David Ward and Dr. Sean Warnick, Computer Science
The research discussed here explores the interplay between dynamical structure functions, the communication structure of a controller and the zero pattern of a controller. Precisely understanding this interplay is a necessary result to utilize dynamical structure functions to help broaden the known tractable class of decentralized control problems. The long term goal of this research is to broaden the set of tractable convex decentralized control problems by utilizing the structure encapsulated in dynamical structure functions. The research highlighted here was presented during the 2010 BYU Spring research conference and published in detail as my undergraduate honors thesis “Decentralized Control Problems: a weak structural approach”. Characterizing tractable decentralized control problems is difficult. Characterizing tractable decentralized control problems means to identify a set of decentralized control problems for which designing an optimal stabilizing controller is tractable1. Hopefully, a convenient check or condition is available to determine if an arbitrary set of problems is a subset of the ones shown to be tractable.
As a qualitative example of a decentralized control problem consider a search and rescue operation, where a large number of individuals are involved in the search. It is not necessary, and probably counterproductive, to have each individual communicate with every other individual. This would represent a centralized control law. On the other hand, if each member of the large search party had no communication with the other members of the party this would represent a strictly decentralized control law.
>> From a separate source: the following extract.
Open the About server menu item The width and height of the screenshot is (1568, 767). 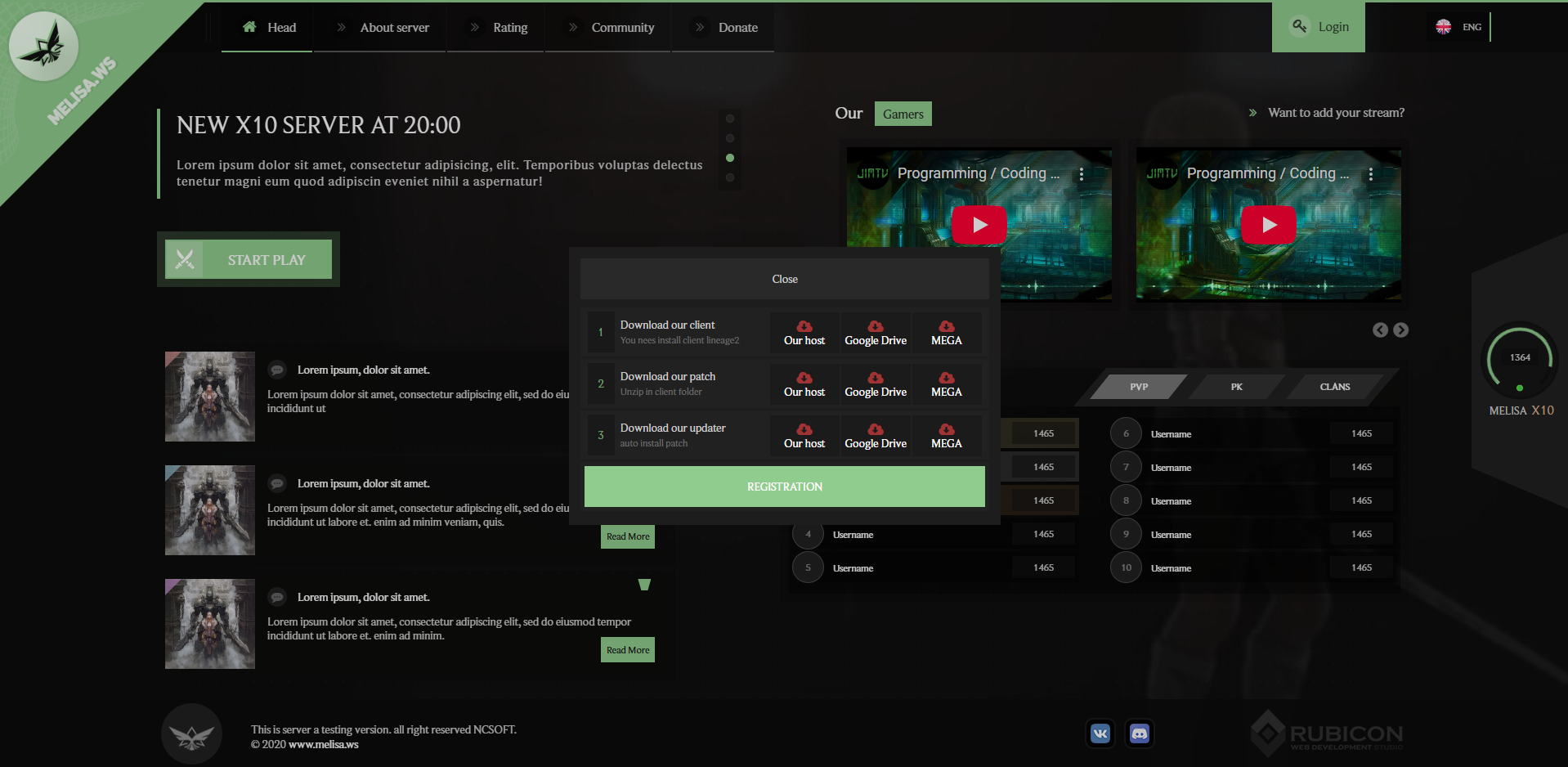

It is intuitive that designing a strategy for each member of a search party operating in a strictly decentralized fashion, meaning no communication between any members is a fundamentally hard problem to solve.
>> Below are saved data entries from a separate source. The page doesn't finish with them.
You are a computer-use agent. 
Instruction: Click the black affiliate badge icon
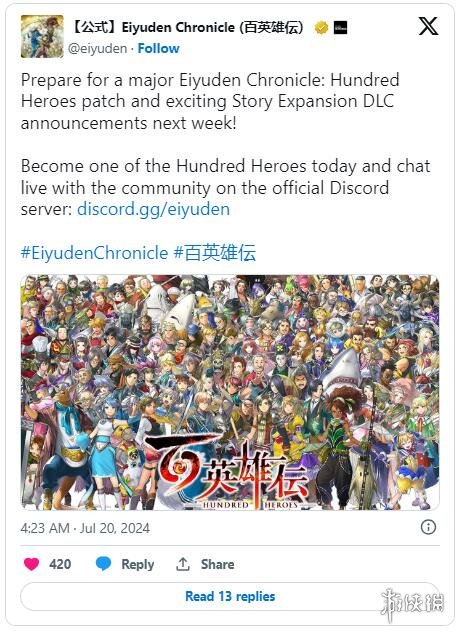pos(340,27)
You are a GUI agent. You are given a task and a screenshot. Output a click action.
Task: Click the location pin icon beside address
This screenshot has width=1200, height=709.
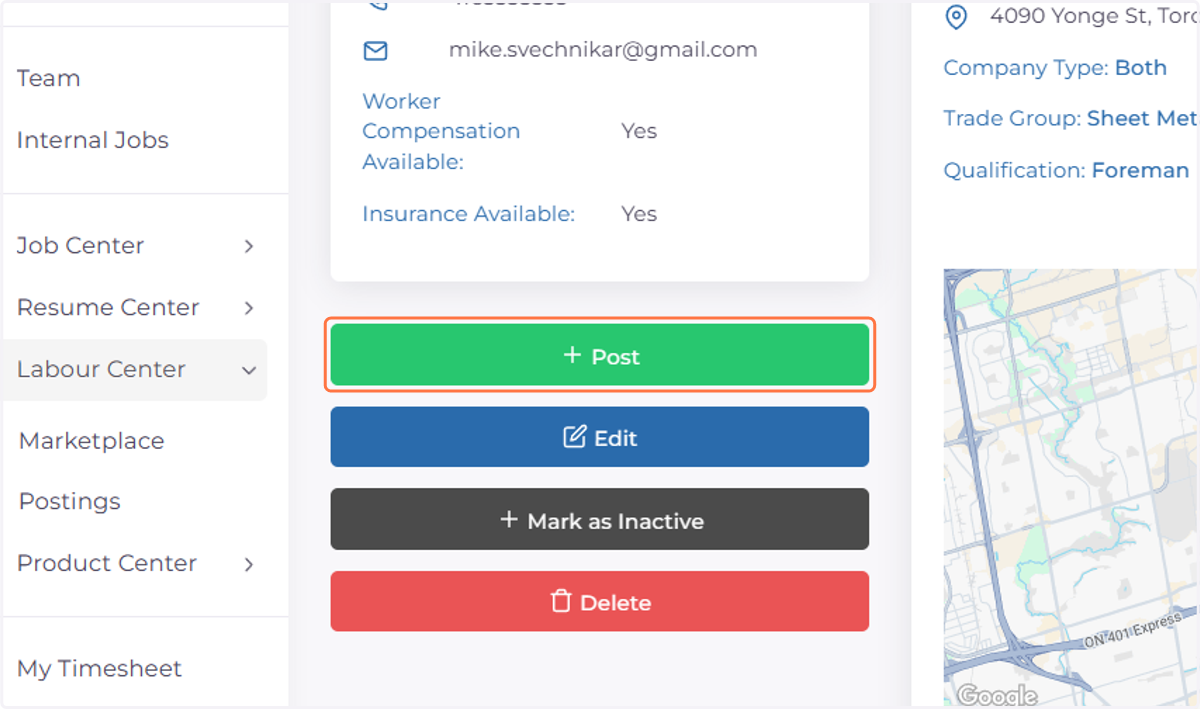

Next, consider a large search party that has been organized into small groups of five individuals. Communication within these groups is allowed, but no communication between groups is permitted. This again is representative of a strictly decentralized system and may be represented by a diagonal transfer function input-output operator. This is also a fundamentally difficult problem.
Next, consider the manner in which search parties are typically organized. The entire party is organized into smaller groups, in which communication may freely take place between individuals, and a leader from that group is used to communicate with the leaders of the other small parties. Not every individual is directly communicating with every individual; however, the entire party still has the capacity to act effectively towards the common goal of finding the missing individual or object. This is representative of a decentralized system, meaning the control is restricted to a specified information pattern. The communication pattern among individuals or agents in the system is restricted to the hierarchical pattern mentioned. Decentralized control seeks to understand how to organize and coordinate systems in an optimal manner considering that communication between agents is often very costly.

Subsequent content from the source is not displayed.